The ink on UN Resolution 1973 was barely settled when Africom, for all
practical purposes, started the bombing of Libya with over 150 Tomahawks -
before command was transferred to NATO. That was Africom's first African war,
and a prelude of thing to come. Setting up a permanent base in Libya will be
practically a done deal - part of a neo-colonial militarization of not only
northern Africa but the whole continent.
NATO's agenda of dominating the whole Mediterranean as a NATO lake is as bold
as Africom's agenda of becoming Africa's Robocop. The only trouble spots were
Libya, Syria and Lebanon - the three countries not NATO members or linked with
NATO via myriad "partnerships".
To understand NATO's global Robocop role - legitimized by the UN - one just has
to pay attention to the horse's mouth, NATO secretary general Anders Fogh
Rasmussen. As Tripoli was still being bombed, he said, "If you're not able to
deploy troops beyond your borders, then you can't exert influence
internationally, and then that gap will be filled by emerging powers that don't
necessarily share your values and thinking."

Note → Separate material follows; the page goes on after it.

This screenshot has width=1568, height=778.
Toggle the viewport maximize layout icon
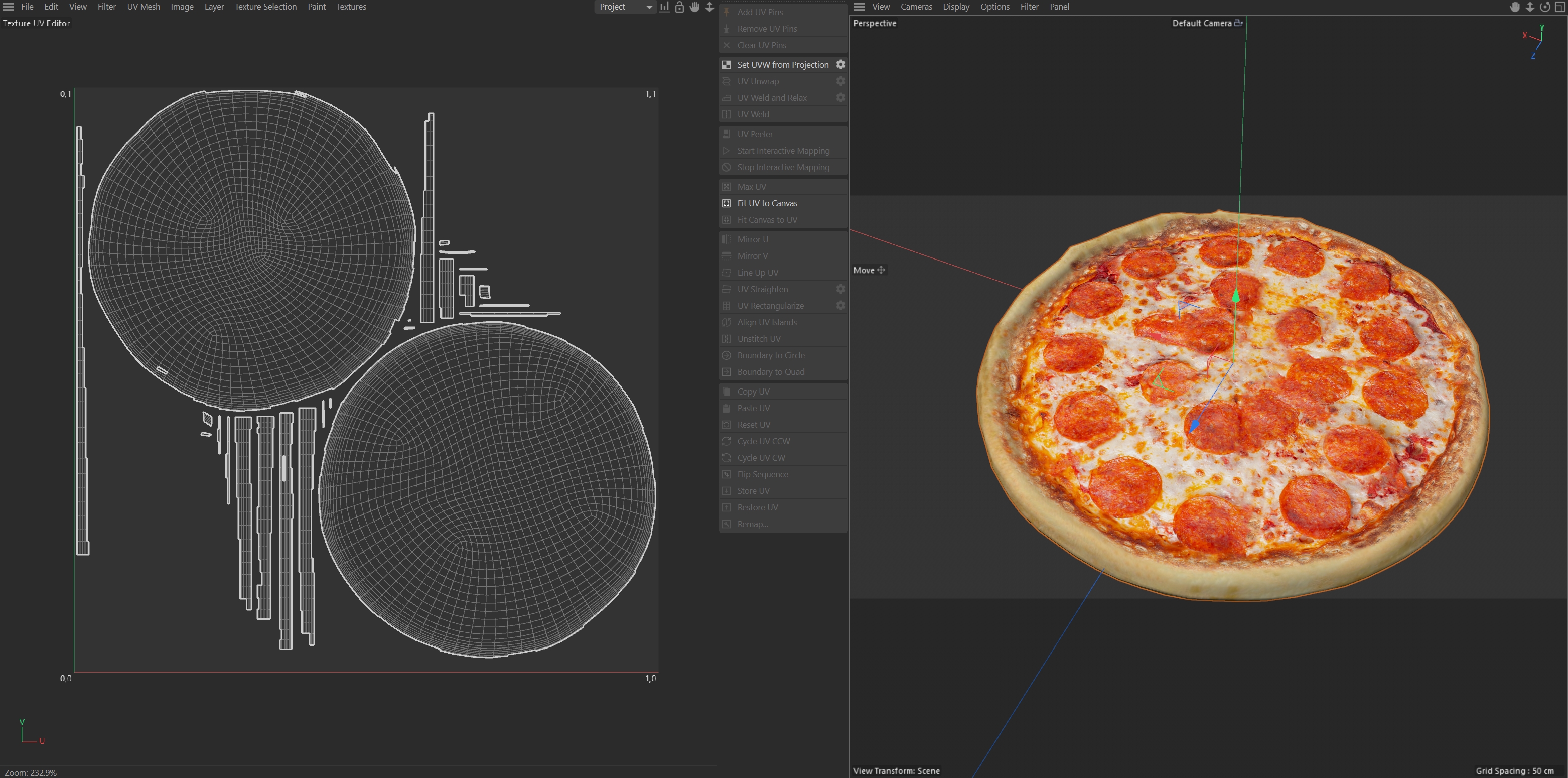tap(1560, 7)
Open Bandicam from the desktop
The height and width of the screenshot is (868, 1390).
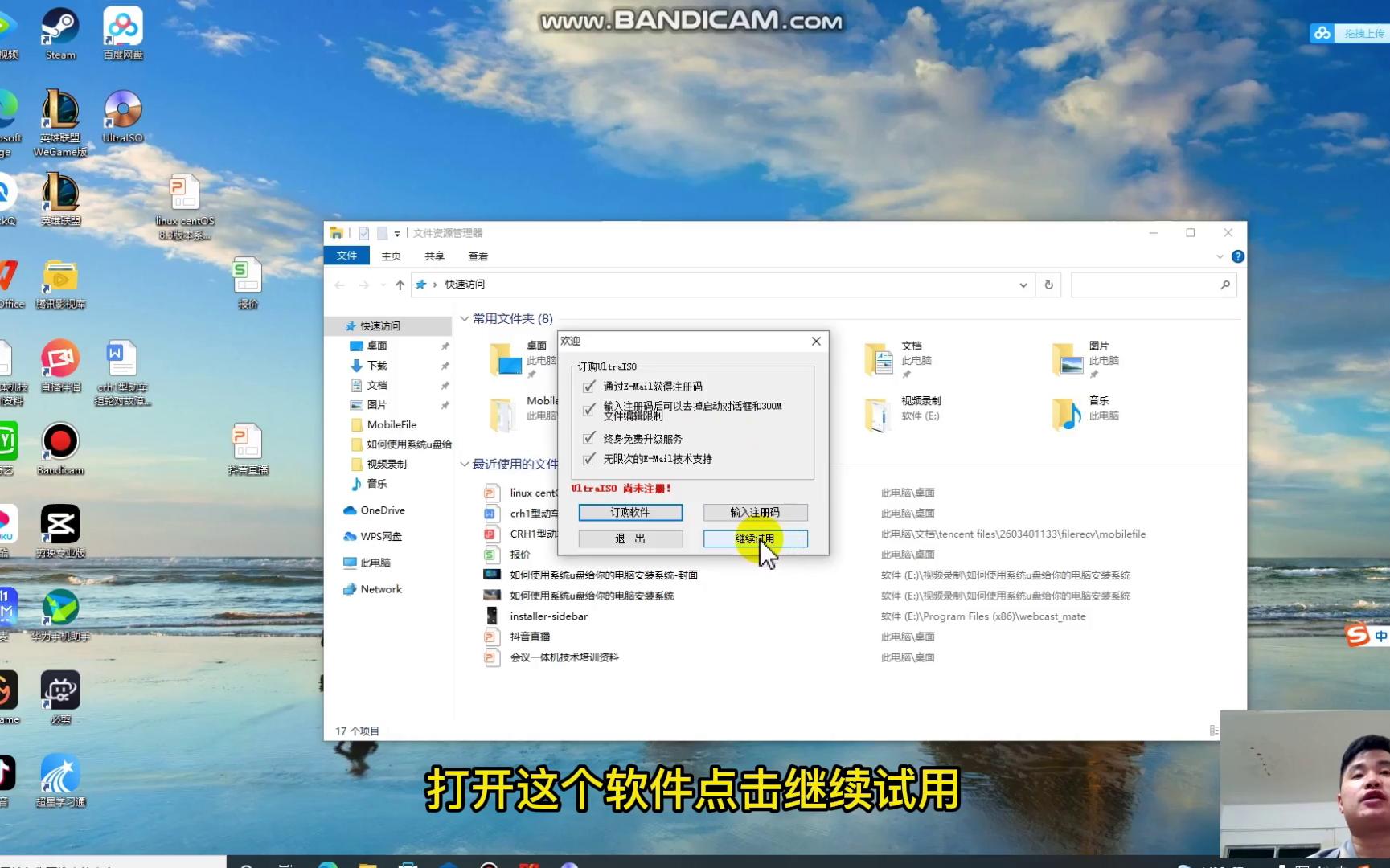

So there it is, out in the open. NATO is a Western high-tech militia to defend
American and European interests, to isolate the interests of the emerging BRICS
countries and others, and to keep the "natives", be they Africans or Asians,
down. The whole lot much easier to accomplish as the scam is disguised by R2P -
"responsibility to protect", not civilians, but the subsequent plunder.
Against all these odds, no wonder The Big G was bound for a red card, and to be
banned from the game forever.
Only a few hours before The Big G had to start fighting for his life, the Dear
Leader was drinking Russian champagne with President Dmitry Medvedev, talking
about an upcoming Pipelineistan gambit and casually evoking his willingness to
talk about his still active nuclear arsenal.
That sums up why the Dear Leader is going up while The Big G is going down.